→ Task prompt
Set down the listing below verbatim, but only from its first line through the line containing "Used AUDI Vehicles (642, 685)".

→ Material supplied
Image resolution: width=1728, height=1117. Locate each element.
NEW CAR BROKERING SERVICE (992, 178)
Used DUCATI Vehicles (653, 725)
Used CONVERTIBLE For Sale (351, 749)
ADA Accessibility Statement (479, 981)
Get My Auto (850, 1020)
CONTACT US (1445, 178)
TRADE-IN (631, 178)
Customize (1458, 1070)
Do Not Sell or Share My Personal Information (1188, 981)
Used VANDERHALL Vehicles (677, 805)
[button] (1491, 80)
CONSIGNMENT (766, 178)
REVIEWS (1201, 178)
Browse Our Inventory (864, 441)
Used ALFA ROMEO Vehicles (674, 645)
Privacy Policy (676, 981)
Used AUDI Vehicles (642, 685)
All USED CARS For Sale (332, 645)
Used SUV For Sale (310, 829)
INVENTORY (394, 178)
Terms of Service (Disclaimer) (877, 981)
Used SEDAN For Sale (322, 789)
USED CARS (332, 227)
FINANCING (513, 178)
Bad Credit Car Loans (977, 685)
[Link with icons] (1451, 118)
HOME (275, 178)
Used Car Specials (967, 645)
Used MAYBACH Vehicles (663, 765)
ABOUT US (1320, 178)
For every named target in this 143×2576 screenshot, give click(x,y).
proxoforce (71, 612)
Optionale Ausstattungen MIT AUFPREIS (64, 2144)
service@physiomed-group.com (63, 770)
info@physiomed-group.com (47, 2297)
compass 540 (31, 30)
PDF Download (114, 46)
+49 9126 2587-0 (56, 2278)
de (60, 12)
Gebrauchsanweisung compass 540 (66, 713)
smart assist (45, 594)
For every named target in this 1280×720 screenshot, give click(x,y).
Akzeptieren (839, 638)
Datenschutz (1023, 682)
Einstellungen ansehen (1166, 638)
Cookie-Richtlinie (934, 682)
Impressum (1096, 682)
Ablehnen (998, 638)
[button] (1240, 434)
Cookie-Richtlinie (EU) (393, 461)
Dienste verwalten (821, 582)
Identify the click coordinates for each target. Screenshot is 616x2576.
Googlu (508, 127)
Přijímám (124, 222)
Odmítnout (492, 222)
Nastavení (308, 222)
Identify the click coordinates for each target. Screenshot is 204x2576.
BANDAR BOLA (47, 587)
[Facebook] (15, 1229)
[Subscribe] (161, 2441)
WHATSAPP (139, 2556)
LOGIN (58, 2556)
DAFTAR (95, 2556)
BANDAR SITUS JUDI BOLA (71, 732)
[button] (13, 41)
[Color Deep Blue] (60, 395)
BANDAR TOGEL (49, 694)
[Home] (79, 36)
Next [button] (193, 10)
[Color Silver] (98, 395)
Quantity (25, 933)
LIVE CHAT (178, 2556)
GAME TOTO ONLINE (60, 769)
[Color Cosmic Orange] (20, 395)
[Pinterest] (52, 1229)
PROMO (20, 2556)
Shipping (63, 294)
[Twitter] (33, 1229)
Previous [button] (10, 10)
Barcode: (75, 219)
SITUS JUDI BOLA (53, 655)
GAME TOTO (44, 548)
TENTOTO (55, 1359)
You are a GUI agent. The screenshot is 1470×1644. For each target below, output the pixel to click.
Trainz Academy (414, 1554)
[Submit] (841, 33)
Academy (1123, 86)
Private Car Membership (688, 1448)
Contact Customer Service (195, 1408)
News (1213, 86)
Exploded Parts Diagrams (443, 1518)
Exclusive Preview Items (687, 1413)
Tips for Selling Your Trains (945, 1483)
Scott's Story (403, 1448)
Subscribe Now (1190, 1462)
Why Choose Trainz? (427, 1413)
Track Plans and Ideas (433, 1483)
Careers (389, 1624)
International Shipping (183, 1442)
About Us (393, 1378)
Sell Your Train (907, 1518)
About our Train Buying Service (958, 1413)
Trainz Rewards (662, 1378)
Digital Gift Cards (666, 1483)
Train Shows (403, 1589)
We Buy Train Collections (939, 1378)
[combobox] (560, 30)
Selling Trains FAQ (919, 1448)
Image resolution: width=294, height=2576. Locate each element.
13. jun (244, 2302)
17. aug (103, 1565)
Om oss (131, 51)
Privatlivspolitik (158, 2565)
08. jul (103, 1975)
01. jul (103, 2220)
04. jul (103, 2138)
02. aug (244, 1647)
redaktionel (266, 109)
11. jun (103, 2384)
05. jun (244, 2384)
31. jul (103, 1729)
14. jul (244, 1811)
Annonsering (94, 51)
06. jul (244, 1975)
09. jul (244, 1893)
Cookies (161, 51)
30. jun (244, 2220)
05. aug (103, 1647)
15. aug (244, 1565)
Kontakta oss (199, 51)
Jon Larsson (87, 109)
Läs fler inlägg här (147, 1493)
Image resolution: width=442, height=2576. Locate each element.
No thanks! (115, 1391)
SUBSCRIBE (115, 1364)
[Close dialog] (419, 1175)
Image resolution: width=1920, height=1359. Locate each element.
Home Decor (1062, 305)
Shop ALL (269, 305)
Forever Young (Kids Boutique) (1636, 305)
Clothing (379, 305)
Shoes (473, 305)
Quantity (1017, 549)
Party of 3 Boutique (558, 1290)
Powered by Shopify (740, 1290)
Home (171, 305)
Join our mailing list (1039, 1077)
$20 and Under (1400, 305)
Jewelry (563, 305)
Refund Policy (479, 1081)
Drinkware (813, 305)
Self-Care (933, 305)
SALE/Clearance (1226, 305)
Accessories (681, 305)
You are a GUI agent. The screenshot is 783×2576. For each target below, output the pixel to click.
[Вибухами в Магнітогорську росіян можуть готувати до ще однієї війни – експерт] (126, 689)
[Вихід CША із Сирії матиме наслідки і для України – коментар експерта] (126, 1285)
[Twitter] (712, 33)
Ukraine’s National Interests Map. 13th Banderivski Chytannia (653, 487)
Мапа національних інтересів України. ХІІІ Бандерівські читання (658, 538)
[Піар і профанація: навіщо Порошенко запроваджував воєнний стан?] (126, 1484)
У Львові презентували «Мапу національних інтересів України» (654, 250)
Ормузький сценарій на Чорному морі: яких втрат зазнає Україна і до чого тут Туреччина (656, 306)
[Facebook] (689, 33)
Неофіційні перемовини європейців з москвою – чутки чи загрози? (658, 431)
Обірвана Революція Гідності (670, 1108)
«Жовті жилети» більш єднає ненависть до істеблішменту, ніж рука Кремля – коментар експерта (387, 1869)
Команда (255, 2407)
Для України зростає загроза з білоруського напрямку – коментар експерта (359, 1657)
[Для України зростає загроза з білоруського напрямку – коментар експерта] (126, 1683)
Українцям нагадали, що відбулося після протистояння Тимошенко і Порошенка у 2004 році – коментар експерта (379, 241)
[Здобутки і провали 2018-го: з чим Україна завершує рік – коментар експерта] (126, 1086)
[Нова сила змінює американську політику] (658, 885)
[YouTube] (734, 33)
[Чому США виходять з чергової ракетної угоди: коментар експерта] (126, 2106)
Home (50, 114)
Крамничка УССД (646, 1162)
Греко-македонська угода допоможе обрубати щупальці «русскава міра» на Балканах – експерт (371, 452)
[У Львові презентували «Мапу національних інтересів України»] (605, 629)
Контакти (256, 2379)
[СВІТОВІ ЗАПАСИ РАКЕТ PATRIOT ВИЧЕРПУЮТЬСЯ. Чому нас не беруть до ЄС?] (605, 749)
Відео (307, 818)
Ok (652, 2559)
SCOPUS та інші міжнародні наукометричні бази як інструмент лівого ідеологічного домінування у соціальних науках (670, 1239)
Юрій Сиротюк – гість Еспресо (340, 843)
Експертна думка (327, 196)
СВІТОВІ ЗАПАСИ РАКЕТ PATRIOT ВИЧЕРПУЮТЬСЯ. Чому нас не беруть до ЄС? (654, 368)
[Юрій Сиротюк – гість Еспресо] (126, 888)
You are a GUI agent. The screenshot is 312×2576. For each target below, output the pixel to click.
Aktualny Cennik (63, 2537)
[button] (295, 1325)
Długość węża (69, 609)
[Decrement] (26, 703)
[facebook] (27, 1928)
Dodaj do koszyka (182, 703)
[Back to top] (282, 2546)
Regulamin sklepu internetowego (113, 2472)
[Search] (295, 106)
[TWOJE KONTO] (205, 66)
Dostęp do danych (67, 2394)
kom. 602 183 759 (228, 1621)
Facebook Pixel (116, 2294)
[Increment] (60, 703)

→ Result for this task
Image resolution: width=1728, height=1117. Locate each element.
NEW CAR BROKERING SERVICE (992, 178)
Used DUCATI Vehicles (653, 725)
Used CONVERTIBLE For Sale (351, 749)
ADA Accessibility Statement (479, 981)
Get My Auto (850, 1020)
CONTACT US (1445, 178)
TRADE-IN (631, 178)
Customize (1458, 1070)
Do Not Sell or Share My Personal Information (1188, 981)
Used VANDERHALL Vehicles (677, 805)
[button] (1491, 80)
CONSIGNMENT (766, 178)
REVIEWS (1201, 178)
Browse Our Inventory (864, 441)
Used ALFA ROMEO Vehicles (674, 645)
Privacy Policy (676, 981)
Used AUDI Vehicles (642, 685)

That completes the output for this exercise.